Well it seems like I was wrong on something.
A few years ago someone mentioned that the giant form of Pyrenean Fire Salamanders I owned and then sold, gave birth to fully formed Salamanders, i.e. without gill and not aquatic already black and yellow.
Now some of the Fire Salamander family like Cantabrian Fire Salamander, one small form of North African Fire Salamanders (S.s. algira when I last looked but are not), the Alpine Salamander, Golden Alpine Salamander and Lanzai’s Salamanders. These scientifically are, respectively, Salamandra salamandra bernardezi (one split into S.s. alfredschidtii, sensibly), Salamandra Salamandra algira, Salamanadra atra, Salamandra atra aurorae and Salamandra lanzai.
All of the species mentioned above all have one thing in common.

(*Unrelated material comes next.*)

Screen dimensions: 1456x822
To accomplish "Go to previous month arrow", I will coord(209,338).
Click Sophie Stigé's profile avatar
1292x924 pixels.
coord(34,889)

They are half the body weight of the giant Pyrenean Fire Slamandra, maybe a little less and are noticeably smaller than normal Fire Salamanders, like the French Fire Salamander (Salamandra salamandra terrestris) and Spotted Fire Salamander (Salamandra salamandra salamandra). Hence I thought none of the bigger species would actually give birth to fully formed salamanders. I was wrong.

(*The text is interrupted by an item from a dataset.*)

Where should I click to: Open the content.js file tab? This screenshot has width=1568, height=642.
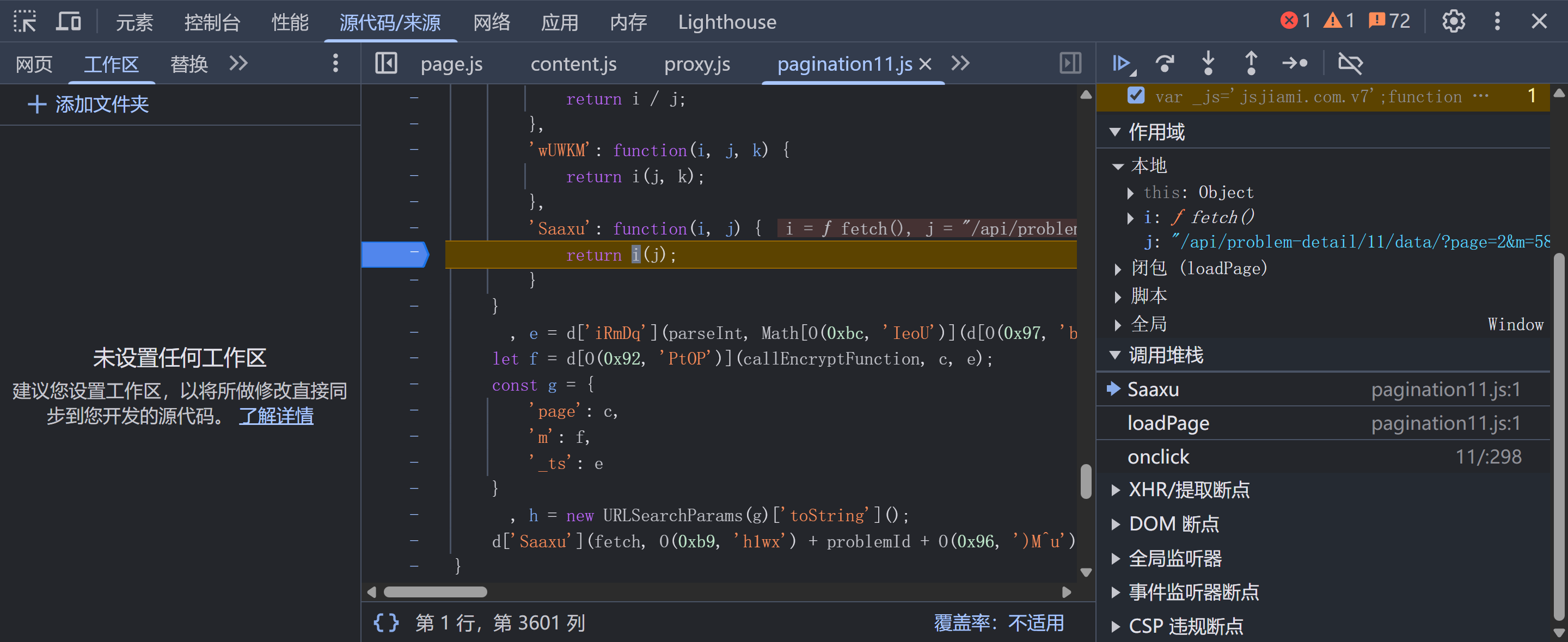573,64
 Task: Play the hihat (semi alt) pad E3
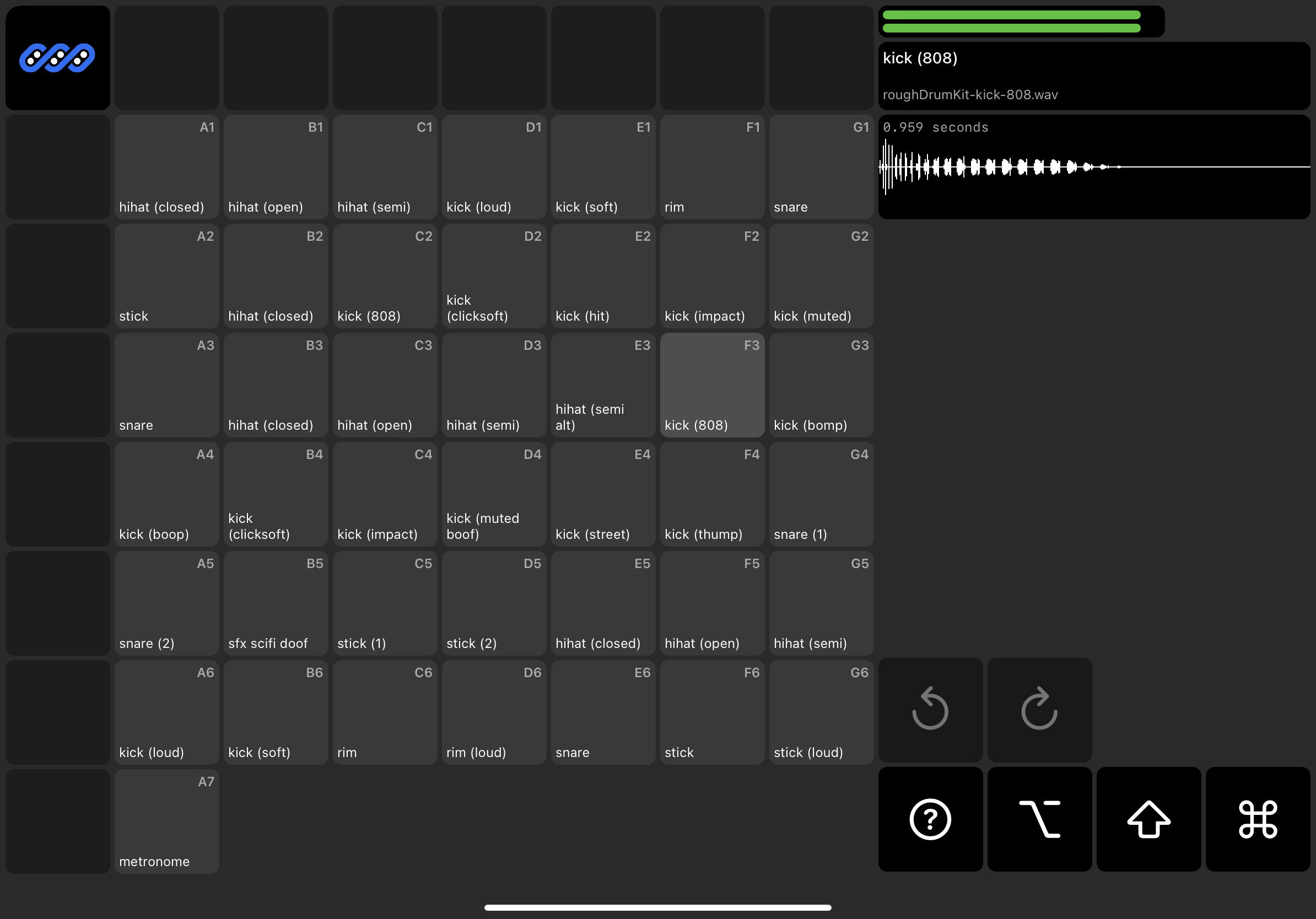click(602, 385)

The naming might look complex, but it is bad to my mind.
The first name is the family, or genus, then the species name and then the sub-species.

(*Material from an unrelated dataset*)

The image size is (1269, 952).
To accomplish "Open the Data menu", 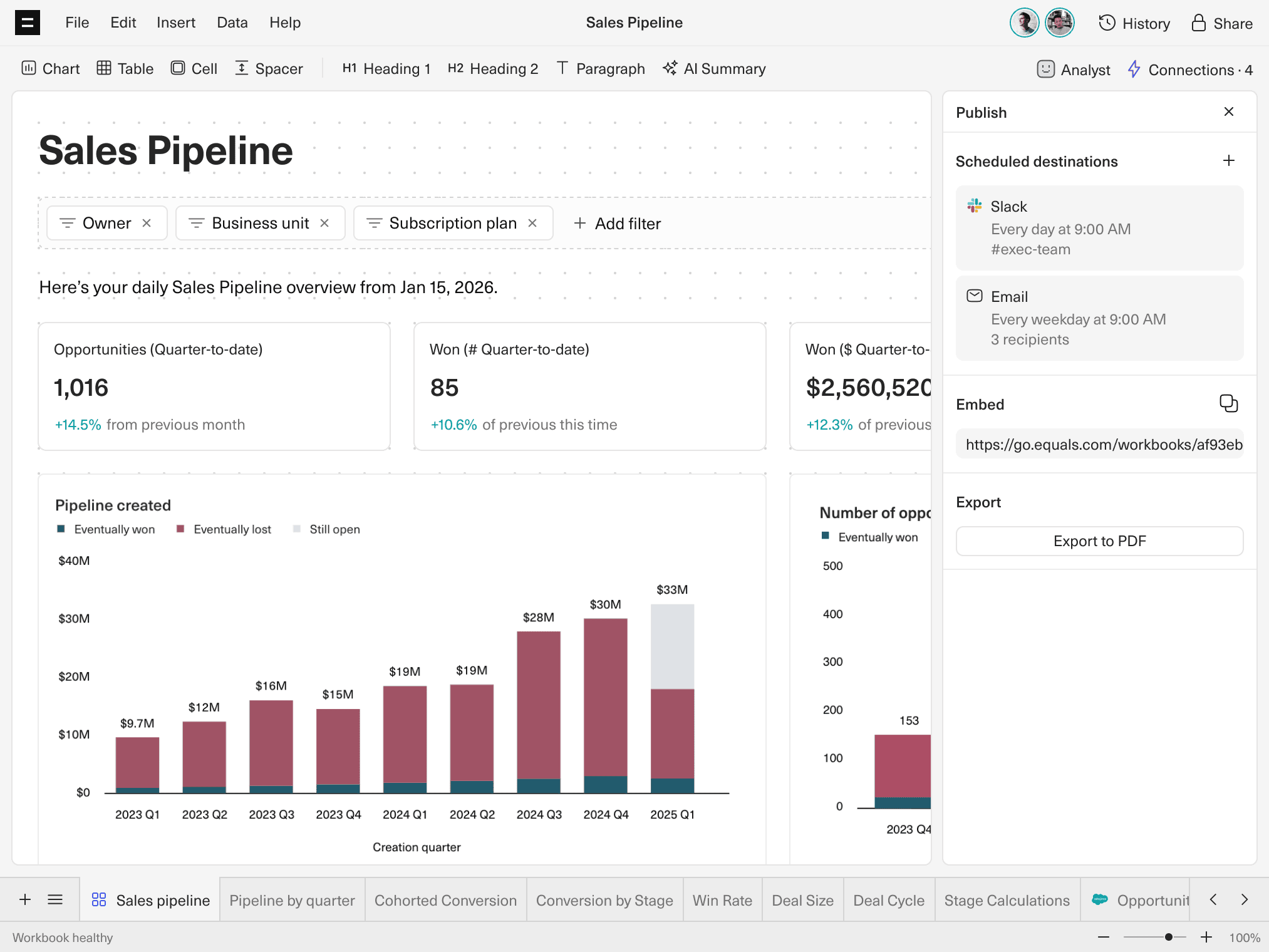I will pyautogui.click(x=232, y=22).
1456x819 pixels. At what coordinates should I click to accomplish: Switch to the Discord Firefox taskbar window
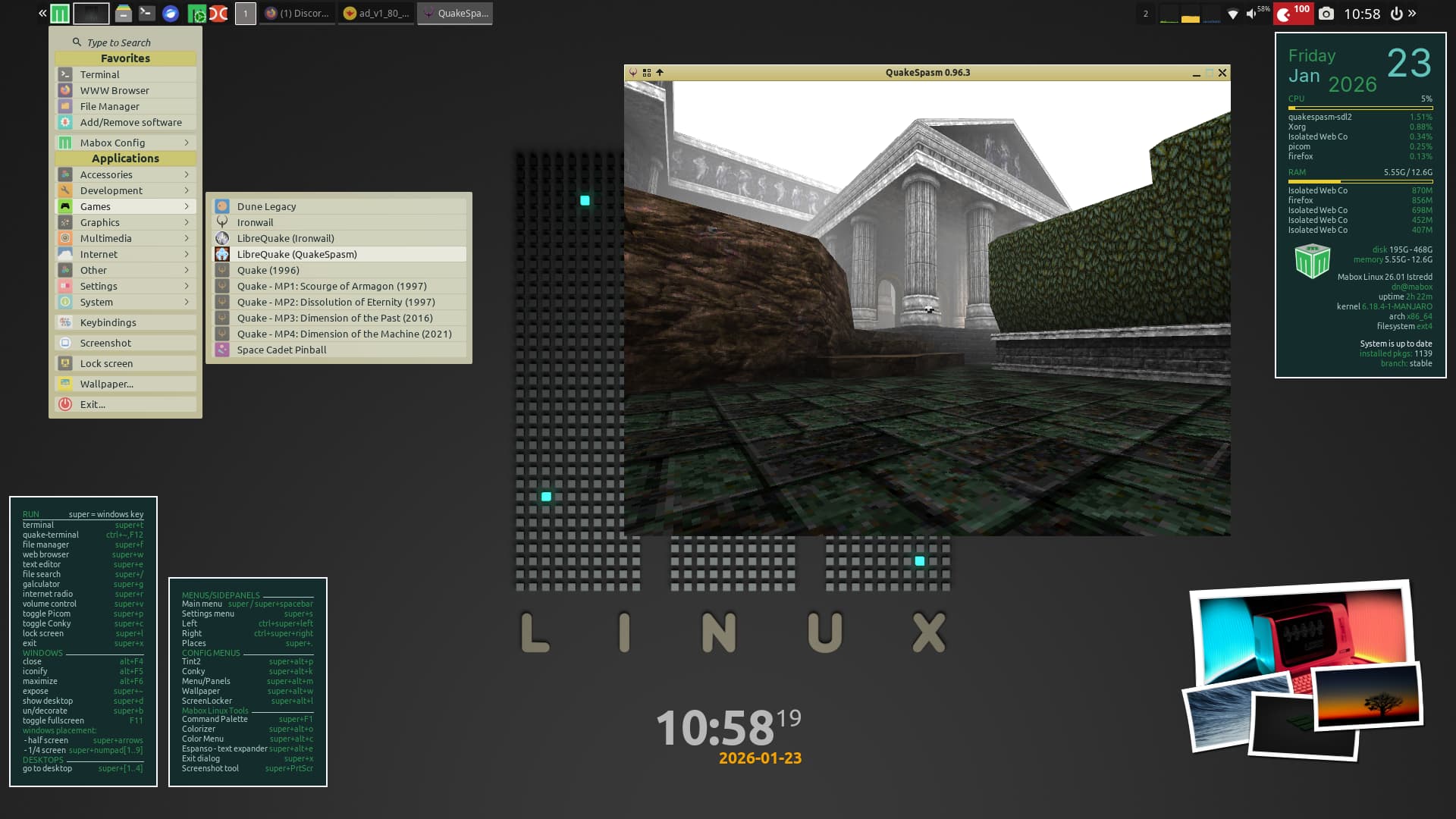pos(297,14)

However what is wrong with it is that it insinuates that one branched off from another but assumes the date and/or rather that there were only three events that could have separated them off from each other? Umm…no.
There were probably several ice-ages and we know not how often these have occurred. Also any warm periods, so that southern forms go up mountains and therefore get broken off, also would occur and number almost equal, if not precisely equal, the number of ice-ages that have occurred.
Think of it as a wave, if there was a lowest point that would be an ice-age and its coldest point, it stands to reason there would also be a peak in a warmer period. Up, down, up, down and so on and so forth.
Of course we know not what causes these right now but I am willing to go out on a limb and state our planet has been wobbling and still is from that huge chunk of comet that wiped out the dinosaurs?
Good God, my head is so full of theories it is not true!
I must write some books on all these theories and these amphibians … oh wait, I DID! LMAO!